Honestly, I can’t imagine what went wrong here.
Wednesday, April 22, 2015
In short: Wyrmwood: Road of the Dead (2014)
Some rather unglamorous parts of Australia – and possibly the rest of the world – are hit by mysterious meteors that turn most of the population into loud zombies of variable speed with a mean disposition. Some of the laws of physics are hit too, but that’s something the film’s protagonists will learn only later.
After having had to kill his wife and little daughter, Mechanic Barry (Jay Gallagher) makes his way through the zombie-plagued outback in an attempt to reach his sister Brooke (Bianca Bradey). Unbeknownst to him, Brooke is in more trouble than just the mere zombie apocalypse, for she has fallen into the hands of a crazy military scientist (Berynn Schwerdt) and his goons who are saving the world via weird experiments. Or something.
I didn’t think I’d ever say this, but I’ve gotten a bit tired of zombie apocalypses now. Mostly, I think, because all too many of the films – and don’t even get me started on the books - in the sub-genre we got these last few years have been beholden to genre standards and clichés to a tiresome degree where the best you can hope for as far as imagination goes are increasingly gory and silly ways to dispatch zombies.
Kiah Roache-Turner’s Wyrmwood turns out to be a rather pleasant surprise because it actually shows a lot of imagination, and mixes the genre mainstays with actual ideas of its own.
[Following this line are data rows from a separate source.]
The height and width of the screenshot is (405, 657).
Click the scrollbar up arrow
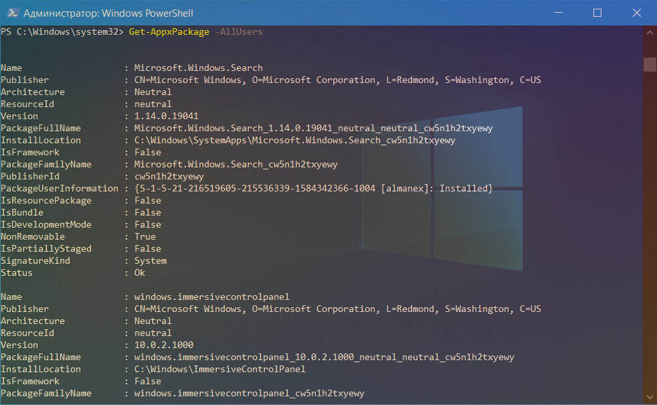pos(650,32)
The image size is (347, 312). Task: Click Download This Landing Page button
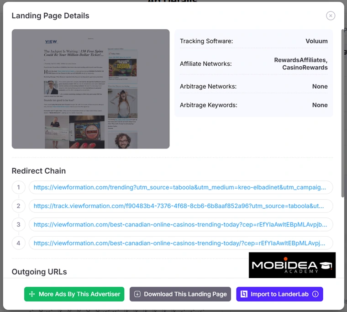(x=180, y=294)
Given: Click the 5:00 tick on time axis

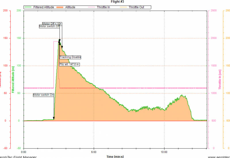Looking at the screenshot, I should click(94, 152).
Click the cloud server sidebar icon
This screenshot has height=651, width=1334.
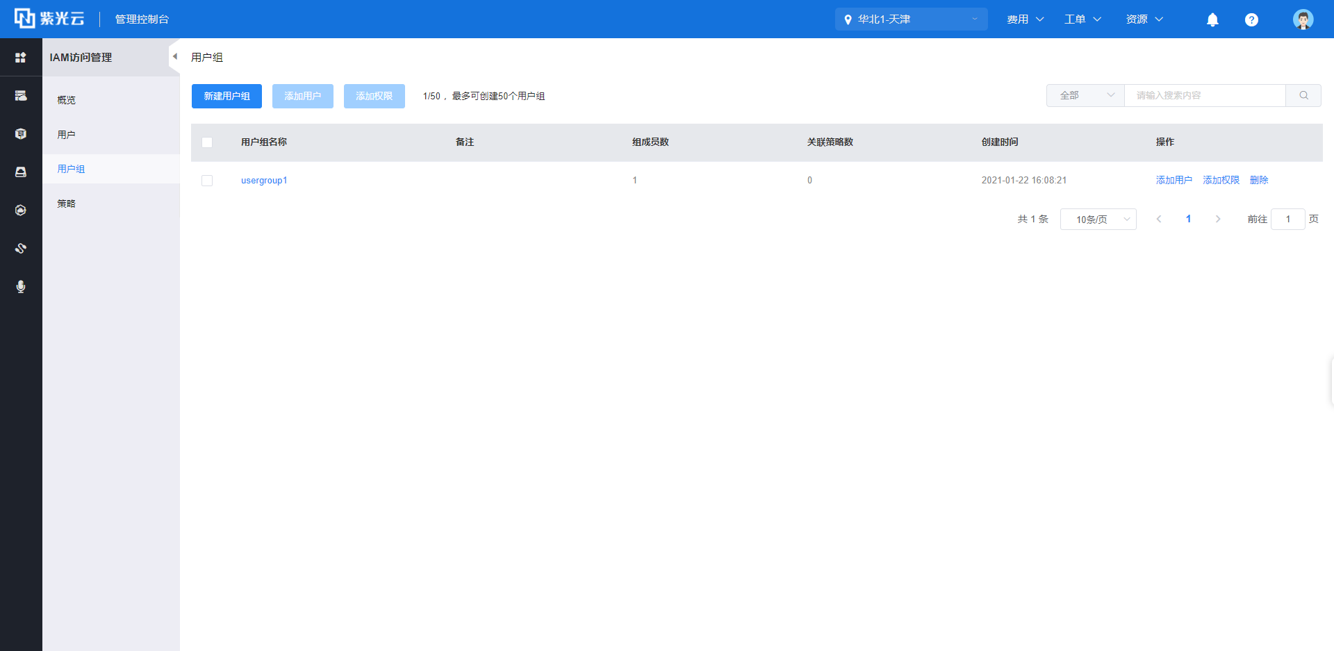pos(21,96)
And those ideas are far more than just the instant cult movie thing of zombies as fuel source (though that’s pretty fun too) but a lot of other details about how its zombies work, the surprising, clever and silly ways the rules of zombies are different here. The film presents its ideas with verve and energy, and even knows how and when to wink at its audience while still treating other parts of its zombie apocalypse with a straight face.
Which, pleasantly, at once makes the film’s jokes funnier and its more dramatic scenes more effective.
All this you get presented in a low budget movie style that permanently works around is limitations, making a virtue of its relatively small cast and number of locations without ever feeling too small instead of concentrated. There’s not just never a boring moment but for most of the film, you don’t necessarily know what exactly will happen next; even when Wyrmwood uses old sub-genre mainstays, it puts in enough variations and personality of its own they feel fresh again,
Obviously, I had a lot of fun with the film, and while there’s perhaps not much subtext and substance beyond being imaginative in it, when it comes to a playful and clever approach to making an action-based low budget zombie movie, this is pretty much the film I want.